### TASK TO CARRY OUT
Could you please output only the lines from the one holding "Uncategorized (51, 2400)" through the end of the listing below, exactly as written and without pictures?

### LISTED ENTRIES
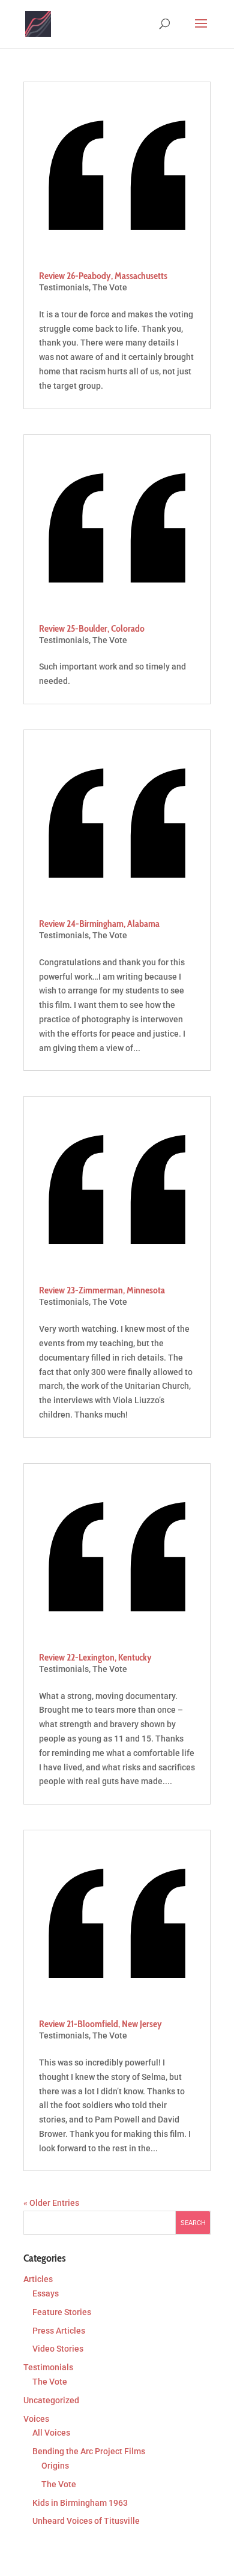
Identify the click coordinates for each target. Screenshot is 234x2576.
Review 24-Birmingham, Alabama (99, 923)
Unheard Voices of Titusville (86, 2521)
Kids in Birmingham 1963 (80, 2503)
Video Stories (57, 2348)
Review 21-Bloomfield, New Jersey (100, 2023)
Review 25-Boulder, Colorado (92, 628)
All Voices (51, 2432)
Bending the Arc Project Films (88, 2451)
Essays (45, 2293)
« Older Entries (51, 2203)
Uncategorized (51, 2400)
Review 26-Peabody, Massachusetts (103, 275)
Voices (36, 2419)
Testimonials (64, 287)
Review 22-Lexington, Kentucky (95, 1657)
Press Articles (58, 2330)
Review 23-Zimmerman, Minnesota (102, 1290)
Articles (38, 2279)
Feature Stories (61, 2312)
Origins (55, 2465)
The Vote (109, 287)
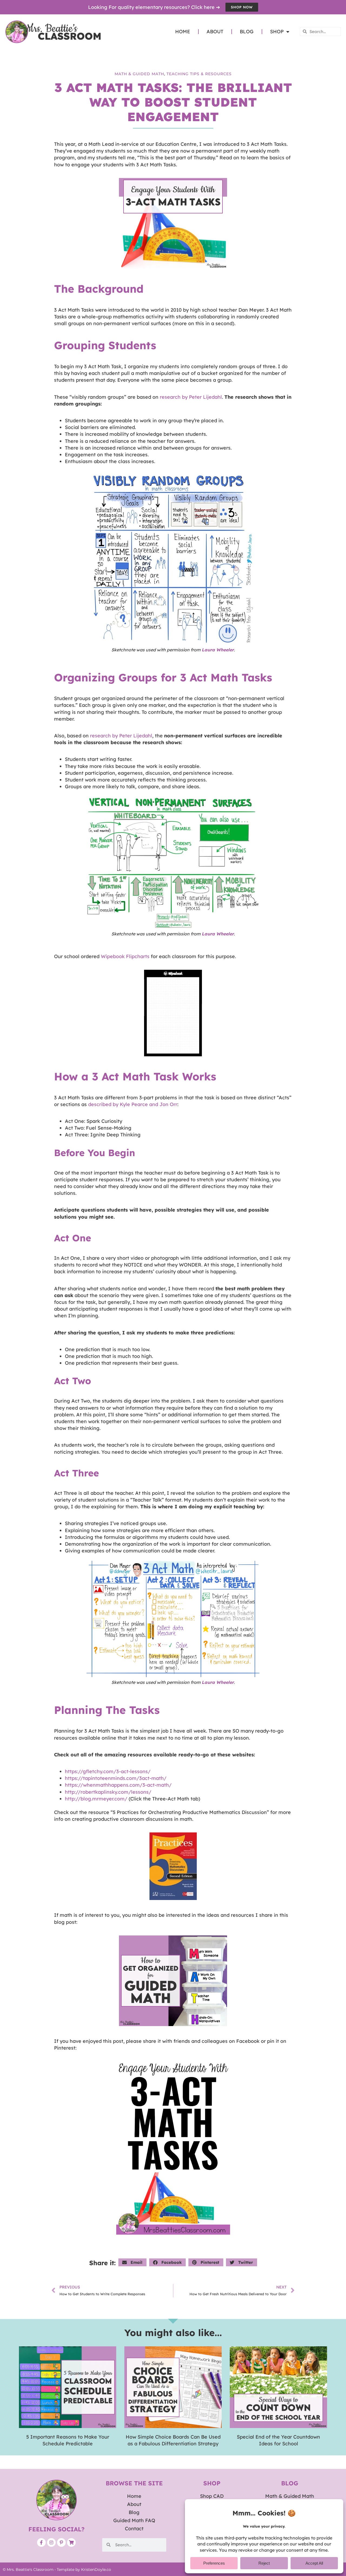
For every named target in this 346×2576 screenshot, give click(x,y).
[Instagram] (51, 2542)
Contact (134, 2528)
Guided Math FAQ (134, 2520)
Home (182, 31)
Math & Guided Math (139, 73)
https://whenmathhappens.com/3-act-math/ (118, 1785)
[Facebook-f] (41, 2542)
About (215, 31)
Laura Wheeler (218, 933)
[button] (132, 2262)
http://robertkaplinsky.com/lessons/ (108, 1792)
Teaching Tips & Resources (199, 73)
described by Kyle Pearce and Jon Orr (132, 1104)
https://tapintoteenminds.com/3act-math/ (116, 1778)
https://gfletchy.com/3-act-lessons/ (108, 1771)
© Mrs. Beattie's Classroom (28, 2569)
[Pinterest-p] (61, 2542)
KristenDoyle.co (96, 2569)
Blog (247, 31)
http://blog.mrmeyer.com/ (96, 1799)
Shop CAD (212, 2496)
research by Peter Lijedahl (191, 397)
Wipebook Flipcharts (125, 956)
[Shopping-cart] (71, 2542)
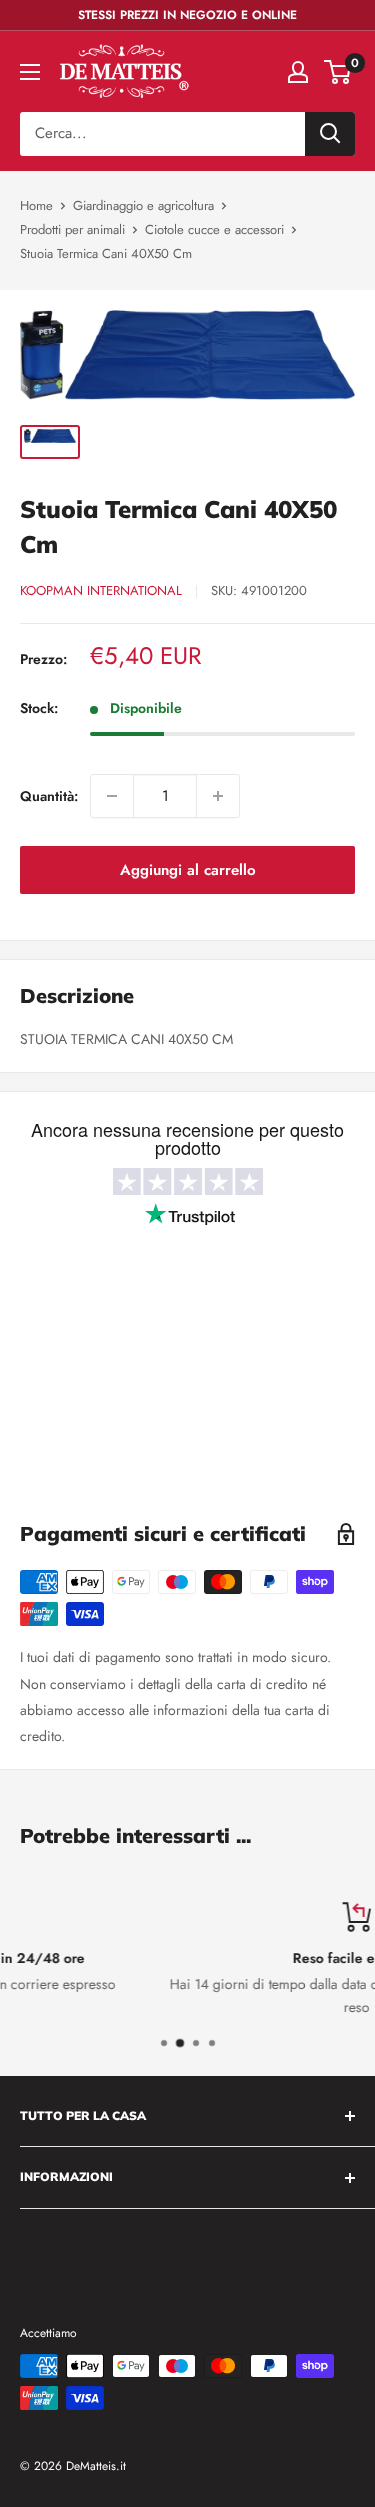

### SOLUTION BELOW
Uncategorized (51, 2400)
Review 26-Peabody, Massachusetts (103, 275)
Voices (36, 2419)
Testimonials (64, 287)
Review 22-Lexington, Kentucky (95, 1657)
Press Articles (58, 2330)
Review 23-Zimmerman, Minnesota (102, 1290)
Articles (38, 2279)
Feature Stories (61, 2312)
Origins (55, 2465)
The Vote (109, 287)
For every named target in this 346×2576 screenshot, give click(x,y).
[Instagram] (51, 2542)
Contact (134, 2528)
Guided Math FAQ (134, 2520)
Home (182, 31)
Math & Guided Math (139, 73)
https://whenmathhappens.com/3-act-math/ (118, 1785)
[Facebook-f] (41, 2542)
About (215, 31)
Laura Wheeler (218, 933)
[button] (132, 2262)
http://robertkaplinsky.com/lessons/ (108, 1792)
Teaching Tips & Resources (199, 73)
described by Kyle Pearce and Jon Orr (132, 1104)
https://tapintoteenminds.com/3act-math/ (116, 1778)
https://gfletchy.com/3-act-lessons/ (108, 1771)
© Mrs. Beattie's Classroom (28, 2569)
[Pinterest-p] (61, 2542)
KristenDoyle.co (96, 2569)
Blog (247, 31)
http://blog.mrmeyer.com/ (96, 1799)
Shop CAD (212, 2496)
research by Peter Lijedahl (191, 397)
Wipebook Flipcharts (125, 956)
[Shopping-cart] (71, 2542)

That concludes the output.